Having returned closer to shore from our excursion to the west, the tour boat is now beginning to approach the southwestern end of Ciboux Island. In photo #1, the view is through the gap between Ciboux Island and Hertford Island. The Great Bras d’Or Massif and its lovely line of hills descending to Cape Dauphin serve as a backdrop. One of the rocky islets sits a bit off-centre in the gap. In addition, two boats have now appeared, a sailboat in full sail in the far distance below the massif and a diving boat on this side of Hertford Island. Again, clusters of puffins swimming and feeding can be seen at several places on the placid waters.
Photo #2 is a close-up of the upper part of the cliff seen at the left of photo #1. I will leave it to you to find the two eagles that are in plain sight in this view. A herring gull is sitting on the edge of the cliff at the far right.

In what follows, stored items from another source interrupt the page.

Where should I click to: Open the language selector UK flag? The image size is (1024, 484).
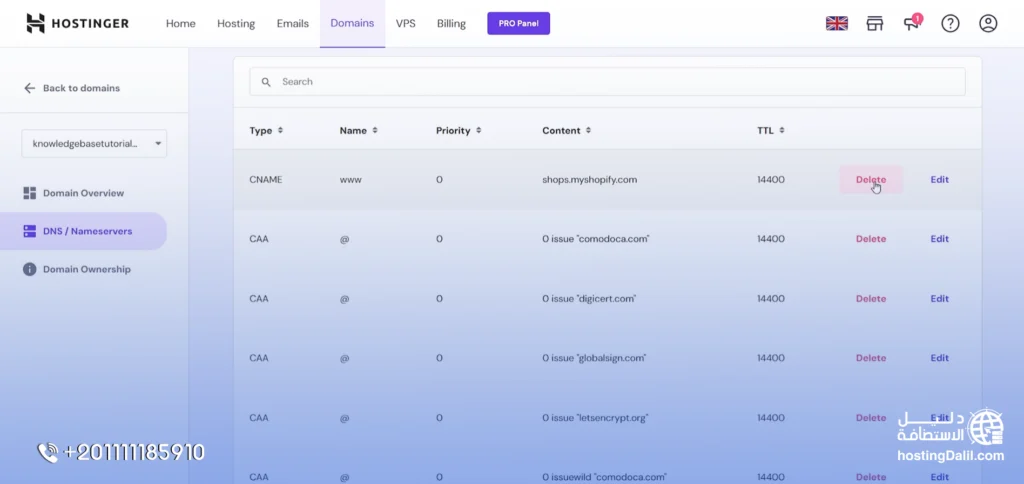(836, 23)
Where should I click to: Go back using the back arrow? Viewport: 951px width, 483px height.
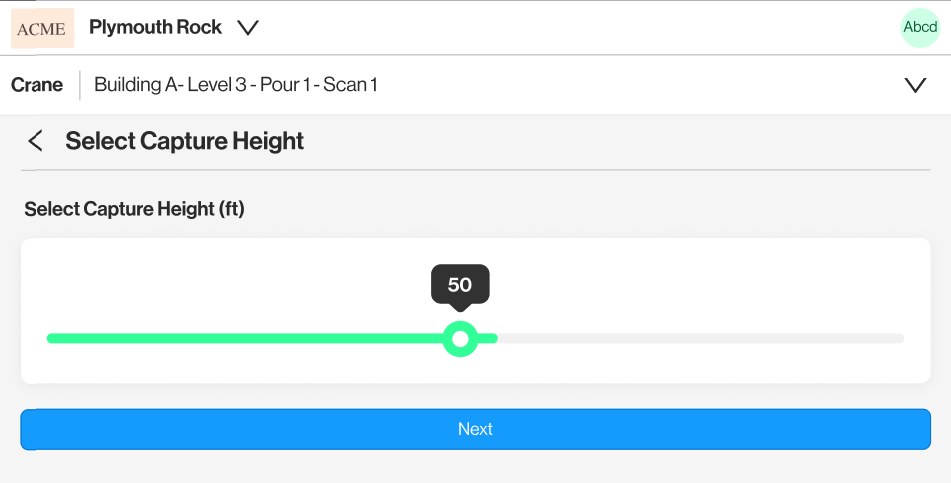(35, 141)

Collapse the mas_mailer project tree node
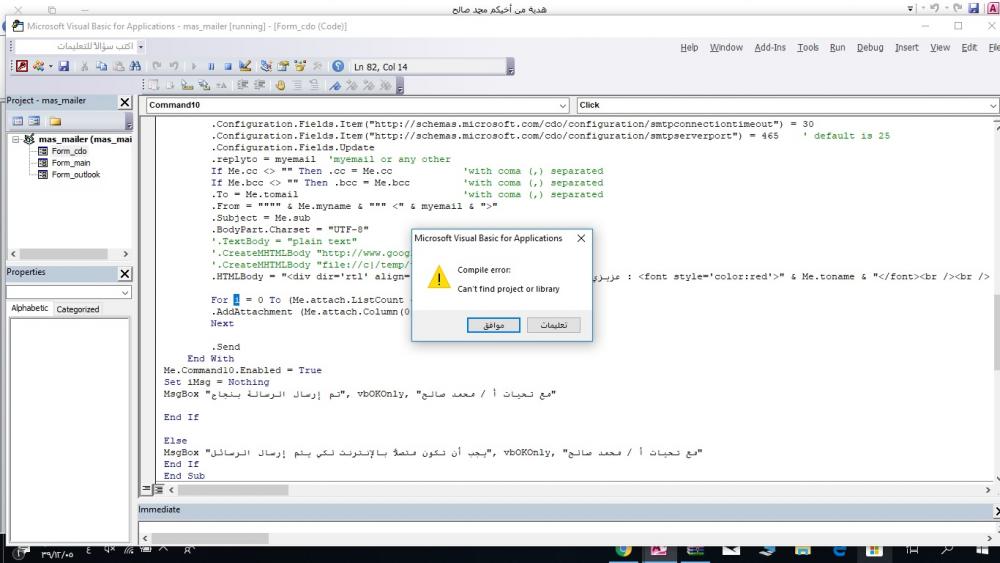[17, 139]
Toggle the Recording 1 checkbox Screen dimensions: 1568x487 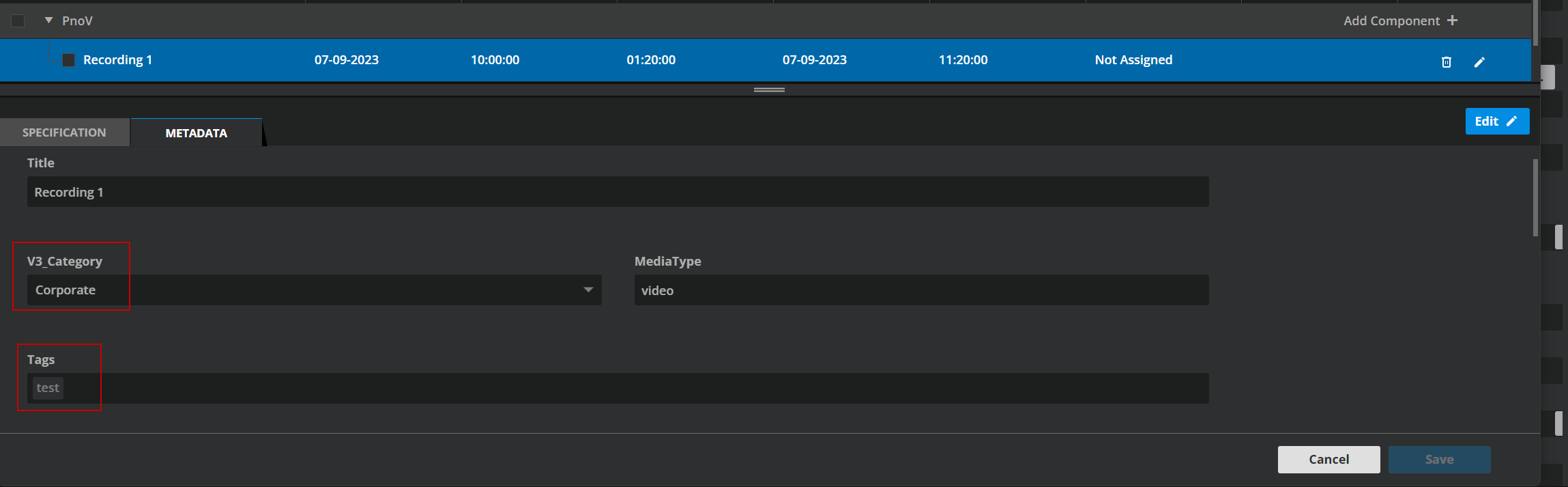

The guano stains in evidence in photo #2 merit some discussion. Notice the greenish-white blocks of rock seen on this cliff. The vertical greenish stripes are very likely guano that is hosting algæ or some other chlorophyll-based plant. But notice the white colour underneath. Under magnification, it almost looks as if a thin layer of cement has been applied to it—the normal red of the adjacent rocks can be readily seen on the short end and the bottom of the rectangular block. The same phenomenon is visible on the smaller squarish protruding block to the right; the faces are the same whitish cement colour, but the bottom shows the normal reddish colour. The only hypothesis I can come up with is that the guano has been layered over the years to the thickness of a coat of plaster. But, if it be layered guano, why are the rocks above not coloured likewise? Very strange!